__Items from a dataset__.
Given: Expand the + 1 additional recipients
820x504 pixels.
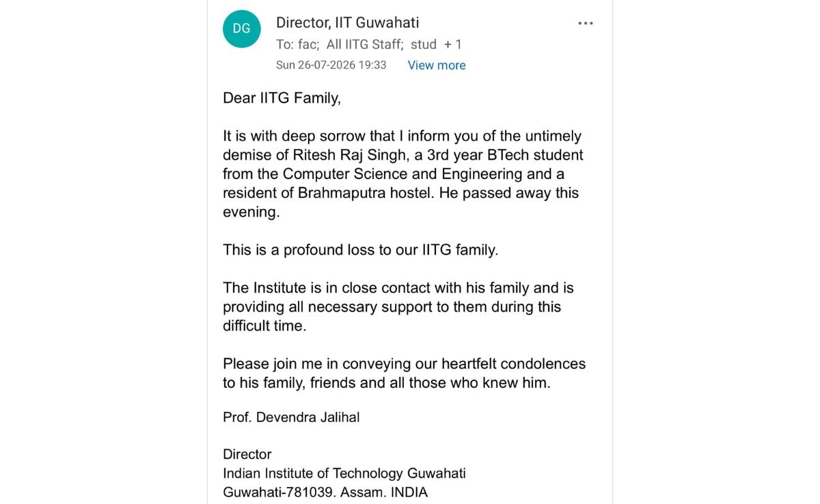Looking at the screenshot, I should click(x=453, y=44).
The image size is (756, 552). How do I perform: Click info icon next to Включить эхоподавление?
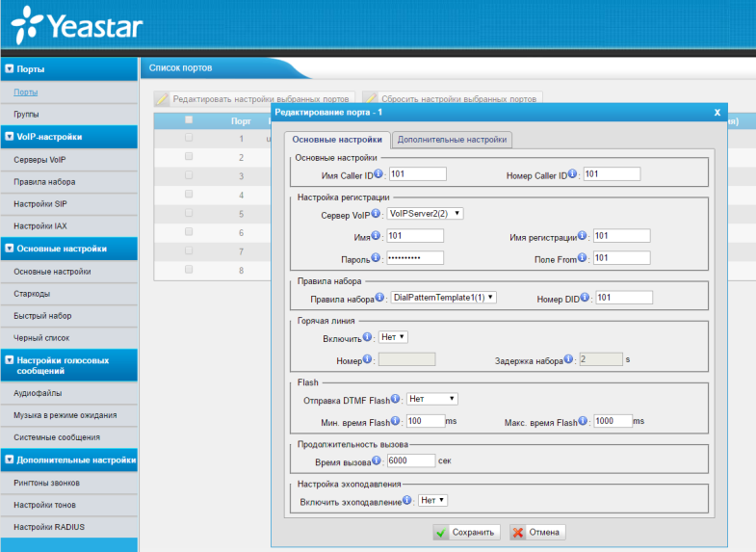click(x=408, y=501)
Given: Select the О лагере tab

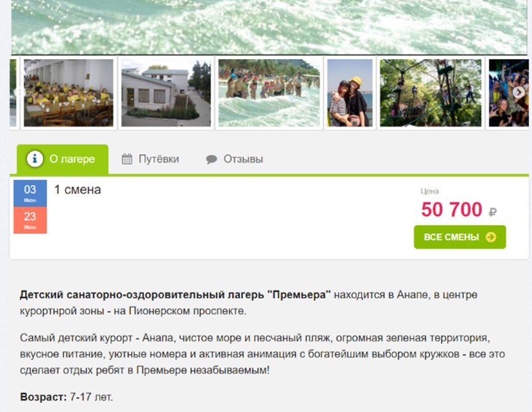Looking at the screenshot, I should [63, 159].
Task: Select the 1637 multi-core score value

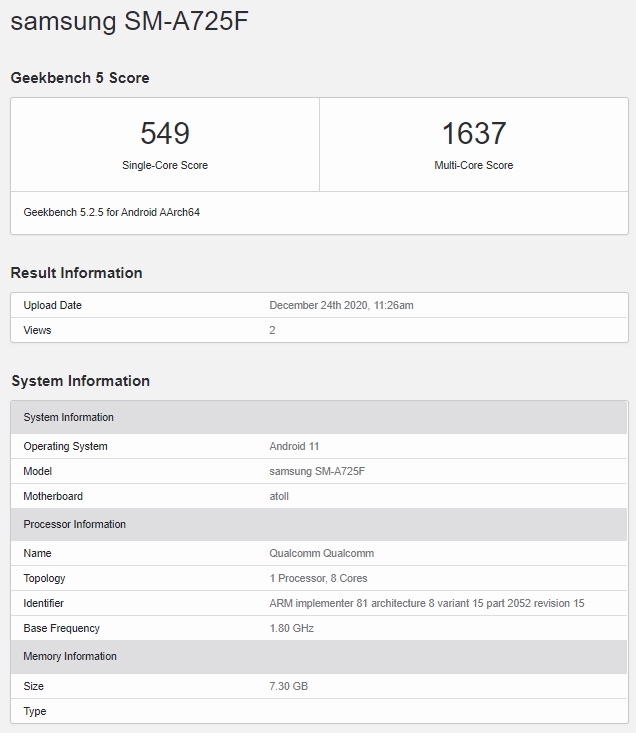Action: pyautogui.click(x=474, y=133)
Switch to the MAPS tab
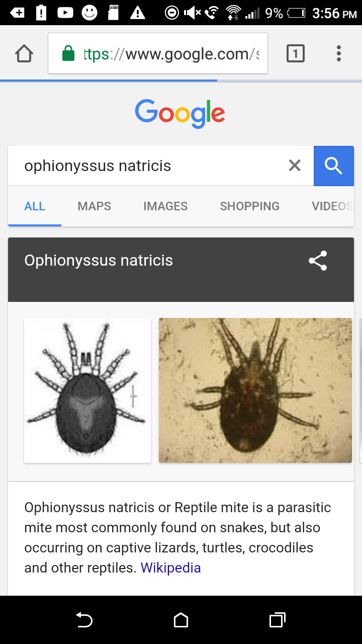This screenshot has width=362, height=644. click(x=95, y=206)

__Work task__.
Write out the lines from the line with "Given: Select the О лагере tab" through the end of the records exactly; do not include pictures or any other lines.

__Answer section__.
Given: Select the О лагере tab

Looking at the screenshot, I should [63, 159].
Task: Select the 1637 multi-core score value

Action: pyautogui.click(x=474, y=133)
Switch to the MAPS tab
This screenshot has width=362, height=644. click(x=95, y=206)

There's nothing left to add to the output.